Il arrive qu’un journaliste ou un auteur s’y aventure. En raison de l’absence ou du peu de comparaisons possibles, il ou elle récoltera à la fois l’encens (« Bravo d’avoir abordé la question ! ») et le bâton (« Bouh ! Comment osez-vous ? » ou « C’est quoi cette daube qui a été pondue ? »). Cependant, qu’il ou elle se rassure. Au vu de la non-concurrence, en s’accrochant un peu, il ou elle aura l’option de devenir incontournable sur la question.
Visé ici : le sujet de la jeunesse kanak en Nouvelle-Calédonie. Enfin, une partie de cette jeunesse. Celle dont on parle (au café, pas dans les canards), et qui, selon toute vraisemblance, ne va pas bien.
Voilà un sujet sur lequel tout le monde sur le Caillou a son mot à dire (j’ai beau chercher une exception, je me retrouve bredouille). On a tous une question – pas forcément pertinente – à poser, une remarque – pas forcément intelligente – à faire, un début d’opinion, une idée toute faite…
Vu de la métropole, où on se plaît parfois à dénigrer ce qui se passe sur « les îles », la question de cette partie de la jeunesse kanak qui « dérive », on pense que c’est : petites bastons, petits larcins et petites cuites, sans trop de dommages, donc pas de quoi fouetter un cagou. On peut excuser, chacun ses soucis. Mais vu d’ici, c’est un vrai sujet. Des jeunes qui se sentent mal dans une société, ça ne dit rien de bon concernant la santé de ladite société, peu importe le degré.

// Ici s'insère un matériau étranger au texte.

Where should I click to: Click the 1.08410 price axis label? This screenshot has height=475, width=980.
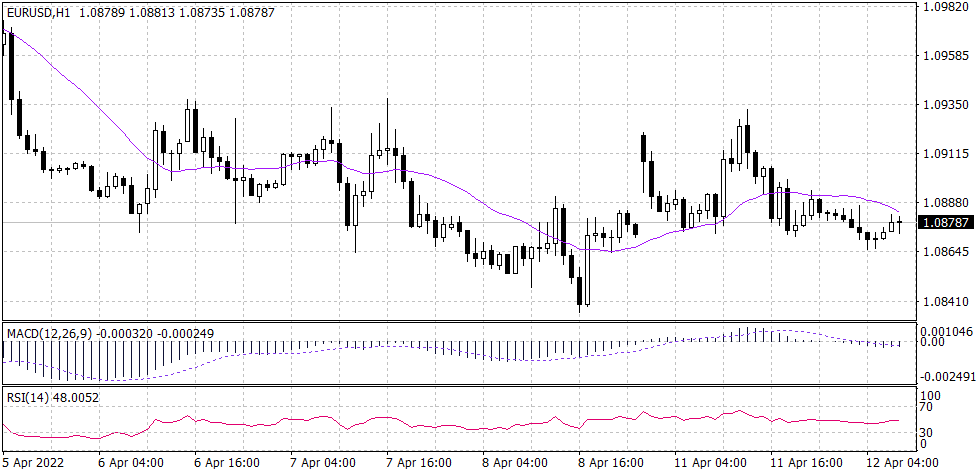pos(946,301)
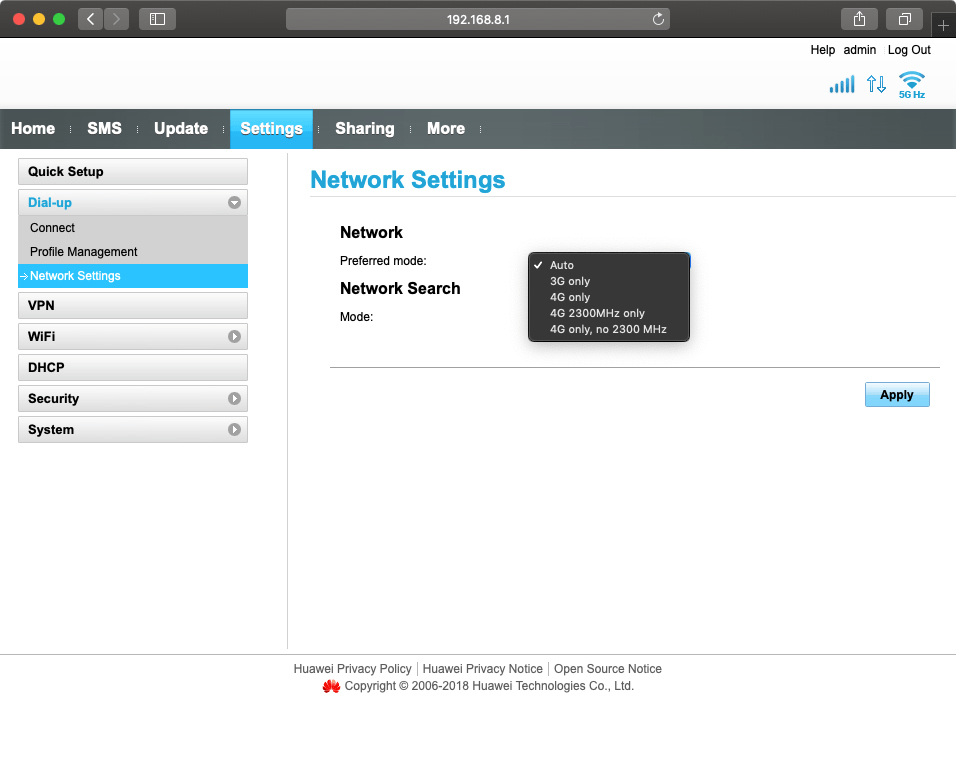Open the Huawei Privacy Policy link
The height and width of the screenshot is (777, 956).
coord(352,668)
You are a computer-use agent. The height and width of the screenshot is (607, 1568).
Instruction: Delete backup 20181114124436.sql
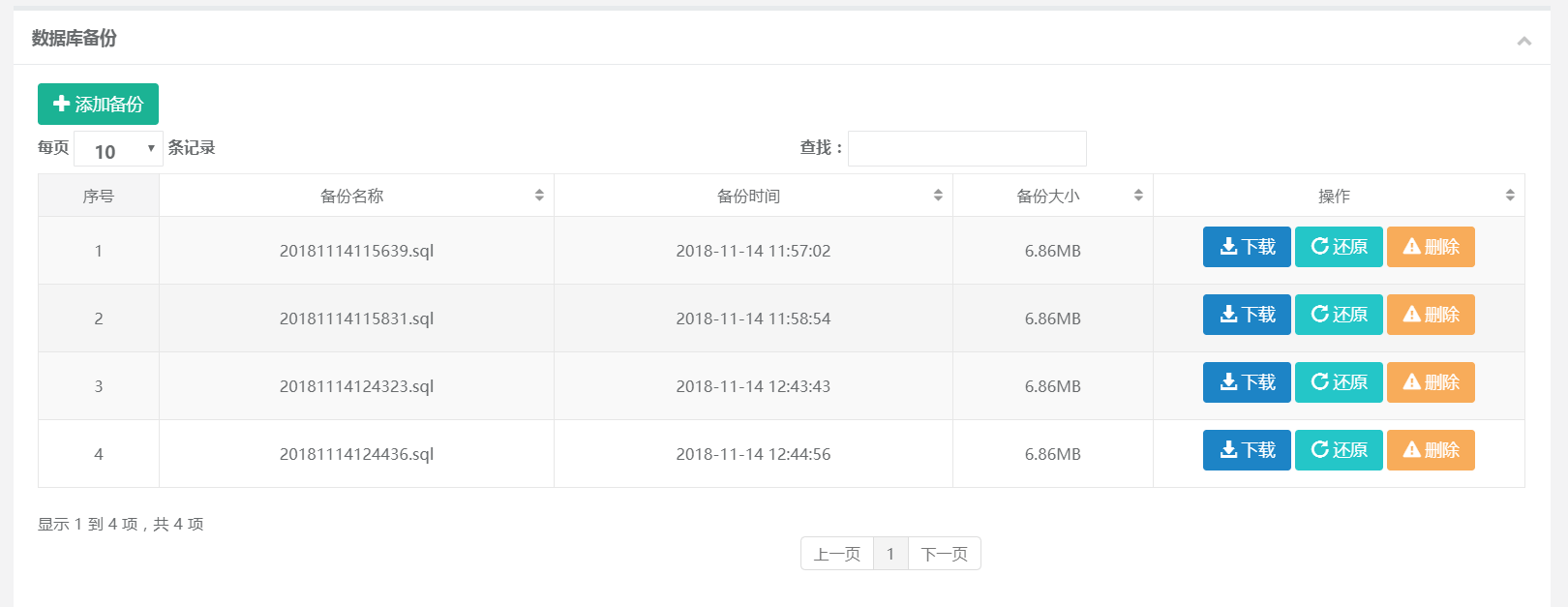(1431, 450)
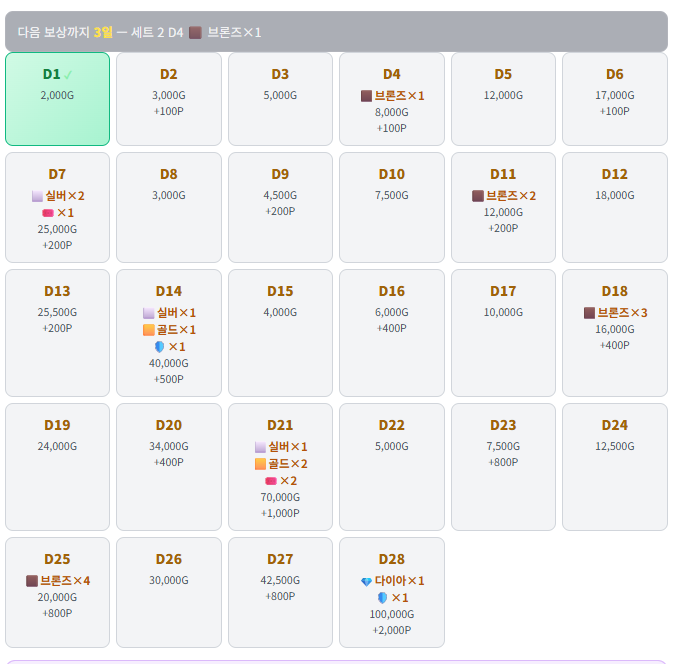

Il y a quelques temps, j’étais tombée sur un article dans Le Monde, signé par Claudine Wéry. Il date cependant de 2012 et, pour les accros au « tout-gratuit », l’accès à l’article entier est payant. Plus récemment, c’est un autre journaliste, Théo Rouby, qui a publié une série dans le quotidien local Les Nouvelles.
Concernant ce dernier, le vrombissement (traduction littérale de « buzz ») a bien fonctionné sur les réseaux sociaux. De nombreux internautes se sont empressés de partager leurs commentaires. En résumé, pour beaucoup, parler de ces jeunes « perdus » ou « paumés », qui végètent, « caillassent » (jettent des cailloux), se pintent en pleine journée et de manière répétée, cassent, brûlent ou tapent, cela équivaut à leur faire de la « publicité » et leur dérouler un tapis rouge brodé d’admiration, alors qu’il vaudrait mieux les recadrer par le biais d’un bon « astiquage ». Ou alors : « Arrêtez d’en parler, ça donne une mauvaise image de la jeunesse kanak en général ».
On peut parler en coulisses, mais pas sur scène.
Dans un de ses articles, Théo Rouby citait un jeune qui employait le terme « kanakamykaze ». Les soldats de l’Empire du Japon doivent se gratter le menton dans leurs tombes.
Cette expression de « kanakamykaze » peut faire sourire, et elle m’a d’ailleurs fait sourire, car c’est un curieux jeu de mots. Je me dis que pour employer pareille expression dans le contexte calédonien, il faut avoir un certain sens de l’autodérision. Forcément, quand on compare les jeunes susceptibles d’employer ce terme avec certains jusqu’au-boutistes hautement dangereux dans d’autres contrées du monde, on sourit en se disant qu’il n’y a, sur le Caillou, vraiment pas péril en la demeure et qu’on est encore préservé de la folie qui peut régner ailleurs.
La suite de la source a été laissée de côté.